**Source data:**
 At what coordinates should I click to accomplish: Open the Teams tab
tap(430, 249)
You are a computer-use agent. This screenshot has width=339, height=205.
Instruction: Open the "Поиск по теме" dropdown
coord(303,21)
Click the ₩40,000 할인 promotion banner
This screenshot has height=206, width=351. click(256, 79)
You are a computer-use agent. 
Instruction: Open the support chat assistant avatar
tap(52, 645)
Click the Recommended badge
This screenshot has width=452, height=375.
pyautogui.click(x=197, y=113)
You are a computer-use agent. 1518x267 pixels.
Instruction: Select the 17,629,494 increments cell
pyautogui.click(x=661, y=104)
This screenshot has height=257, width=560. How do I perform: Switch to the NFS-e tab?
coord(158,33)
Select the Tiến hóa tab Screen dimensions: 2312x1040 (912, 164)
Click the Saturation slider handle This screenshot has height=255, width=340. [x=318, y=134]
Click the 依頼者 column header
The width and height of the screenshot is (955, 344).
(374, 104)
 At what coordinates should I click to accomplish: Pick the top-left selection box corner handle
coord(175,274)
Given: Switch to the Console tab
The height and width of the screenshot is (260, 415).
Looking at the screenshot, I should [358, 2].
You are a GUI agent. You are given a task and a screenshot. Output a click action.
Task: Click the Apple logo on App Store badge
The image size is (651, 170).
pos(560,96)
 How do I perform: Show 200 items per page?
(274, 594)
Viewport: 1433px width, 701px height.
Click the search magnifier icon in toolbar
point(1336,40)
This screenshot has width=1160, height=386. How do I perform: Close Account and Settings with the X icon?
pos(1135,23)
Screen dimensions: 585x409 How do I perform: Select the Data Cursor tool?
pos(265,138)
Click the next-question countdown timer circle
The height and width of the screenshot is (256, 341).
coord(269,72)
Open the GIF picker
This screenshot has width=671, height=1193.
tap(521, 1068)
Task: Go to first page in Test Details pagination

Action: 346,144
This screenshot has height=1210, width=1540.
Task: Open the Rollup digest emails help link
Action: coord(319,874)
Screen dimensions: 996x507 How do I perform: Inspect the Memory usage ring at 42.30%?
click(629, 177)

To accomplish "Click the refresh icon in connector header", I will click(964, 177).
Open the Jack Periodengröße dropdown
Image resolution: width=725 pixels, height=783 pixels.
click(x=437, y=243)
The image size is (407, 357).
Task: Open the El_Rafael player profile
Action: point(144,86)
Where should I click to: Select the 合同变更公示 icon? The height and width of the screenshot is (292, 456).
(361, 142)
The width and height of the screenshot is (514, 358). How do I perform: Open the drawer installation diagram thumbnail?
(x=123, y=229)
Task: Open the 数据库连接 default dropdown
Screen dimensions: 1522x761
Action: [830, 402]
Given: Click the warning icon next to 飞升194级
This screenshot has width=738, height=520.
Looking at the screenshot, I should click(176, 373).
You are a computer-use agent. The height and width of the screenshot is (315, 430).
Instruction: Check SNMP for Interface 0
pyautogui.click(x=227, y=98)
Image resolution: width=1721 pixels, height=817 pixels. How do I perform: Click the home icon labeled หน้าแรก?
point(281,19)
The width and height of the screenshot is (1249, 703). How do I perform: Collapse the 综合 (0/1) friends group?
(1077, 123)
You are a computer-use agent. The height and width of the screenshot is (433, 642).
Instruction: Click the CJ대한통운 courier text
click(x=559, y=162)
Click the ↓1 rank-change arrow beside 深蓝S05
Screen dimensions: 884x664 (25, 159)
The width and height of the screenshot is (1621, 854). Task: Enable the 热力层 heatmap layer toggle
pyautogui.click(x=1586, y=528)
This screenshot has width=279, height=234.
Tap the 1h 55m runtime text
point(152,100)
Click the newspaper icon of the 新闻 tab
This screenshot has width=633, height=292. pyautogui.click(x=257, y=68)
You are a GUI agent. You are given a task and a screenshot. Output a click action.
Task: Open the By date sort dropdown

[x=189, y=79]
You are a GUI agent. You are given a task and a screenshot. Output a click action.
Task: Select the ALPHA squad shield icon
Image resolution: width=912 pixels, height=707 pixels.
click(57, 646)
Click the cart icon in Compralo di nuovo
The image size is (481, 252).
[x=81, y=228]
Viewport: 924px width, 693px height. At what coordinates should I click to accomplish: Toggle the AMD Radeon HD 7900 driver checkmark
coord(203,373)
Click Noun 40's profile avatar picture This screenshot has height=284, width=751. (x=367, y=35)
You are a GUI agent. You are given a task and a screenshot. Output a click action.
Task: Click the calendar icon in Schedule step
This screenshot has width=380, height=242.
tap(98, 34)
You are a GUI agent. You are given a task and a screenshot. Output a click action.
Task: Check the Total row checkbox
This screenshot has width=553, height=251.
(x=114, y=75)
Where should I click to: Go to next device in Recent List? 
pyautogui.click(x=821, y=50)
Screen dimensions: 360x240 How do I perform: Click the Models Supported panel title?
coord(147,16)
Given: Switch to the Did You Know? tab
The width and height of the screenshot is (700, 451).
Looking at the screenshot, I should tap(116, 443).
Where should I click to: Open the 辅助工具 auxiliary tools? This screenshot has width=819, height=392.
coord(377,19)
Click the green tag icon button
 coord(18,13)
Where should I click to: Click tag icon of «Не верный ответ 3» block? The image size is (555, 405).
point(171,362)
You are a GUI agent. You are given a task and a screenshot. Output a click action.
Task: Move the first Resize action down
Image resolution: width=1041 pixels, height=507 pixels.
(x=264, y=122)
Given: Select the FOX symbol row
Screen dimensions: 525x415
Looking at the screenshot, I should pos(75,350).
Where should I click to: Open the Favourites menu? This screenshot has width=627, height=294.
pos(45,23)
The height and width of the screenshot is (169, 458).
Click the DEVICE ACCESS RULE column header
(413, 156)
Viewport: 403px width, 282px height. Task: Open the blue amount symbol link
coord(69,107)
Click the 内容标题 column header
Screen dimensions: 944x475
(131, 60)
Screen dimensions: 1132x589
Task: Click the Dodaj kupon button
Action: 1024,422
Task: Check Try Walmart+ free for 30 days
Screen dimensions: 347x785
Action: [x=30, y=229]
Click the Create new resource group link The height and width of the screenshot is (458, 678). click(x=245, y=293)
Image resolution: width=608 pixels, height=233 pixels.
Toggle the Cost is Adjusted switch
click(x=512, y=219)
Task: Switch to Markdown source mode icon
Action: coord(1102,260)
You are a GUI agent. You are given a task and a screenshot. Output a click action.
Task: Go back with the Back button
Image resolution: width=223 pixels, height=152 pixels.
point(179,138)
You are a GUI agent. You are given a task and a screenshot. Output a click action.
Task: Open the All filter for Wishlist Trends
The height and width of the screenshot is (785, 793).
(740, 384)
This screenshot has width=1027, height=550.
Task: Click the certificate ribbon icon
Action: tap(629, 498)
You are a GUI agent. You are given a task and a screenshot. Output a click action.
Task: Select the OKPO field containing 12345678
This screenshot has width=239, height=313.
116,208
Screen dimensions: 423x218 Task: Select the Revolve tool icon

**Exercise description:** The word "badge" is the filter: copy every line of the listing above that contains it.

**Solution to this exercise:**
Click the Recommended badge
Task: Click the Apple logo on App Store badge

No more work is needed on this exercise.